=== Trecho apresentado ===
========
Levarei em conta apenas duas considerações. Em primeiro, a contrário dos mais tradicionais, penso que a flexibilidade litúrgica traz dinâmica e vida ao culto. Não creio que o culto cristão, para ser mais solene, deva assemelhar-se a um funeral, ou deva zelar a todo custo por uma estrutura tradicionalista, rígida e imutável. Desde que haja ordem e decência como nos orienta Paulo em I Co 14.40, podemos torná-lo mais feliz, por assim dizer. Não podemos nos esquecer que nosso povo é expansivo, passional, alegre. Há que se compreender os aspectos culturais. O culto no Norte do país em uma Assembleia Pentecostal, será muito diferente do culto celebrado no Sul em um igreja luterana. Por isto, sempre haverá perigo na vã tentativa da sacralização ou demonização de aspectos culturais "a-morais" e singulares de cada região.
========
=== Exercício ===
Reproduza, do trecho sobre liturgia, tudo o que vai de "Levarei em conta" até "de cada região.", renomeando "Sul" como "Sudeste". O material abaixo provém de outra fonte.

=== Extrato de dados ===
========
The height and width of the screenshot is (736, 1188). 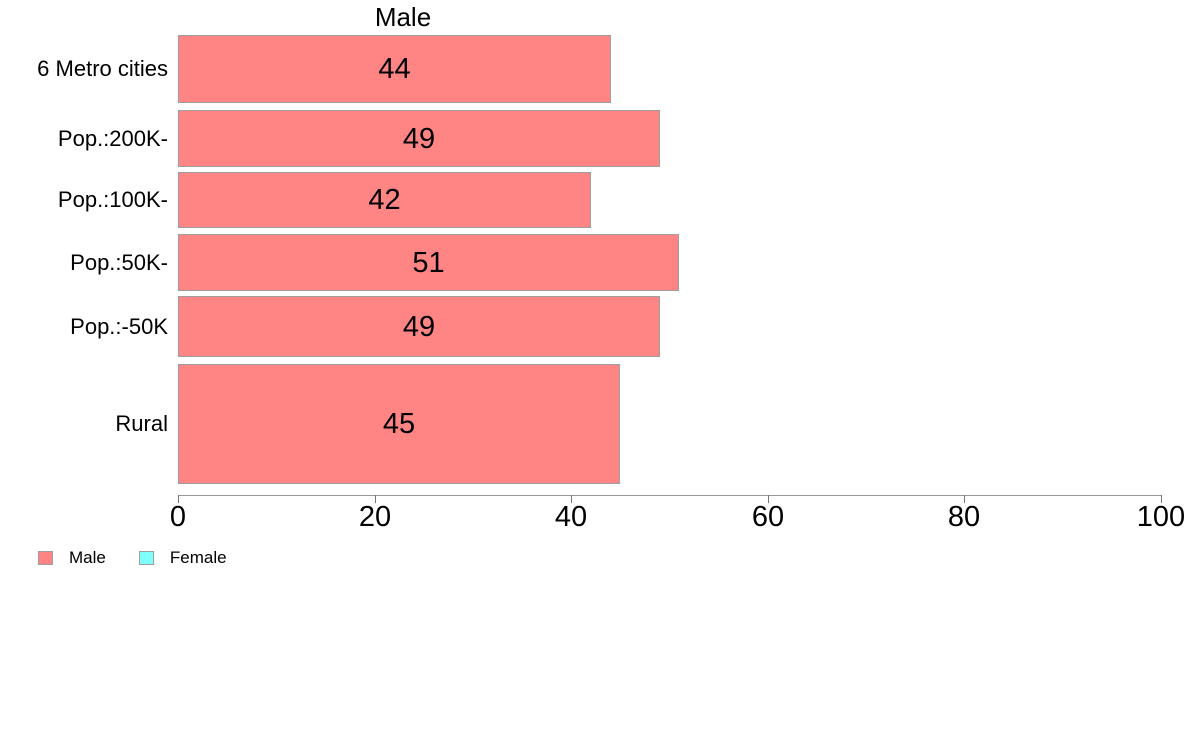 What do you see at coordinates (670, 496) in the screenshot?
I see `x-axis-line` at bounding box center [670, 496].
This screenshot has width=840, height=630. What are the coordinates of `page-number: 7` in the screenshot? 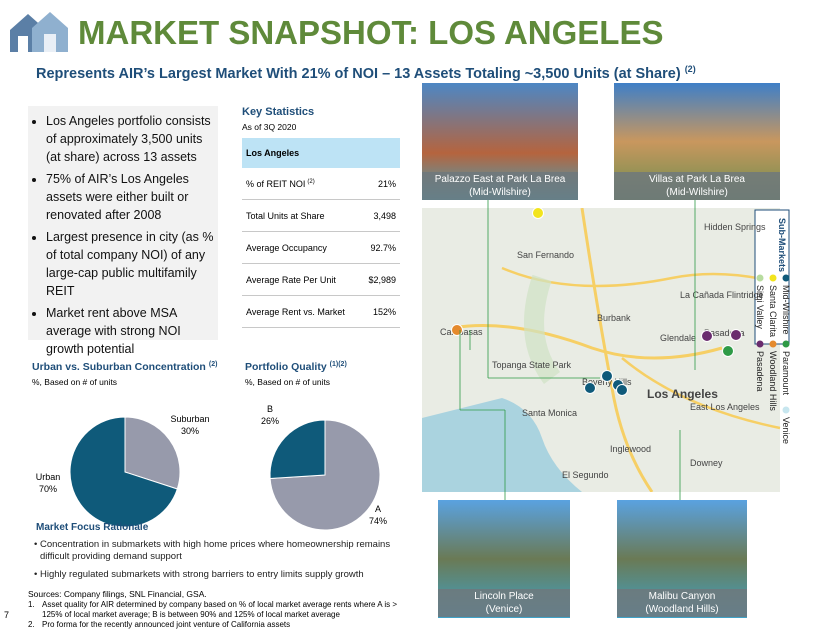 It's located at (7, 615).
========
=== Exercício resolvido ===
Levarei em conta apenas duas considerações. Em primeiro, a contrário dos mais tradicionais, penso que a flexibilidade litúrgica traz dinâmica e vida ao culto. Não creio que o culto cristão, para ser mais solene, deva assemelhar-se a um funeral, ou deva zelar a todo custo por uma estrutura tradicionalista, rígida e imutável. Desde que haja ordem e decência como nos orienta Paulo em I Co 14.40, podemos torná-lo mais feliz, por assim dizer. Não podemos nos esquecer que nosso povo é expansivo, passional, alegre. Há que se compreender os aspectos culturais. O culto no Norte do país em uma Assembleia Pentecostal, será muito diferente do culto celebrado no Sudeste em um igreja luterana. Por isto, sempre haverá perigo na vã tentativa da sacralização ou demonização de aspectos culturais "a-morais" e singulares de cada região.